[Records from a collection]
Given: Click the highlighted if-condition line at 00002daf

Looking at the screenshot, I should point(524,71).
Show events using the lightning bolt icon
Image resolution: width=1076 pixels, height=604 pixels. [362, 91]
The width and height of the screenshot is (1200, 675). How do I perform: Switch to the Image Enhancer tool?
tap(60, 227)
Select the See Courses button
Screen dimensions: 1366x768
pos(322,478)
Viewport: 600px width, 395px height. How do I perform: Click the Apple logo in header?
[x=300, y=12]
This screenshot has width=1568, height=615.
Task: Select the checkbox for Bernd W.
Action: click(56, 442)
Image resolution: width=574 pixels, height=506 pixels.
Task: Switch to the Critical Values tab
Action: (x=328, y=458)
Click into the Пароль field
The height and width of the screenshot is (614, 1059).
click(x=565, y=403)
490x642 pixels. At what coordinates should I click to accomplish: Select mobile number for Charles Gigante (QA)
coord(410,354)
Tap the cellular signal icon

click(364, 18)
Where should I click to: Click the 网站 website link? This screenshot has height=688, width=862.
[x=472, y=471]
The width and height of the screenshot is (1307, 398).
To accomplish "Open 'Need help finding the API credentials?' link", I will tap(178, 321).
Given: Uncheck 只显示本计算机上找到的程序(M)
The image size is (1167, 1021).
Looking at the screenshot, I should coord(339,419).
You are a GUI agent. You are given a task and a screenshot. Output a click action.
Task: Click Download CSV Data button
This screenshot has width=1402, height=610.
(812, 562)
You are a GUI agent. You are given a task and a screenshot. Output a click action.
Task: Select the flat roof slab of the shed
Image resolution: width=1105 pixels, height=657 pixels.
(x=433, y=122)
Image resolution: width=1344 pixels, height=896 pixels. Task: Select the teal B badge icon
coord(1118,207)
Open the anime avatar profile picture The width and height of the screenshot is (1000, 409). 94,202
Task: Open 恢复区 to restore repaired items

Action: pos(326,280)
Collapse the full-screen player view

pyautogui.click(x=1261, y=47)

• [Work required]: Reproduce the entries exactly, each one as given.

• [Answer for the task]:
Given: Click the highlighted if-condition line at 00002daf

Looking at the screenshot, I should point(524,71).
Show events using the lightning bolt icon
Image resolution: width=1076 pixels, height=604 pixels. [362, 91]
The width and height of the screenshot is (1200, 675). How do I perform: Switch to the Image Enhancer tool?
tap(60, 227)
Select the See Courses button
Screen dimensions: 1366x768
pos(322,478)
Viewport: 600px width, 395px height. How do I perform: Click the Apple logo in header?
[x=300, y=12]
This screenshot has width=1568, height=615.
Task: Select the checkbox for Bernd W.
Action: click(56, 442)
Image resolution: width=574 pixels, height=506 pixels.
Task: Switch to the Critical Values tab
Action: (x=328, y=458)
Click into the Пароль field
The height and width of the screenshot is (614, 1059).
click(x=565, y=403)
490x642 pixels. At what coordinates should I click to accomplish: Select mobile number for Charles Gigante (QA)
coord(410,354)
Tap the cellular signal icon

click(364, 18)
Where should I click to: Click the 网站 website link? This screenshot has height=688, width=862.
[x=472, y=471]
The width and height of the screenshot is (1307, 398).
To accomplish "Open 'Need help finding the API credentials?' link", I will tap(178, 321).
Given: Uncheck 只显示本计算机上找到的程序(M)
The image size is (1167, 1021).
Looking at the screenshot, I should coord(339,419).
You are a GUI agent. You are given a task and a screenshot. Output a click action.
Task: Click Download CSV Data button
This screenshot has width=1402, height=610.
(812, 562)
You are a GUI agent. You are given a task and a screenshot. Output a click action.
Task: Select the flat roof slab of the shed
Image resolution: width=1105 pixels, height=657 pixels.
(x=433, y=122)
Image resolution: width=1344 pixels, height=896 pixels. Task: Select the teal B badge icon
coord(1118,207)
Open the anime avatar profile picture The width and height of the screenshot is (1000, 409). 94,202
Task: Open 恢复区 to restore repaired items

Action: pos(326,280)
Collapse the full-screen player view

pyautogui.click(x=1261, y=47)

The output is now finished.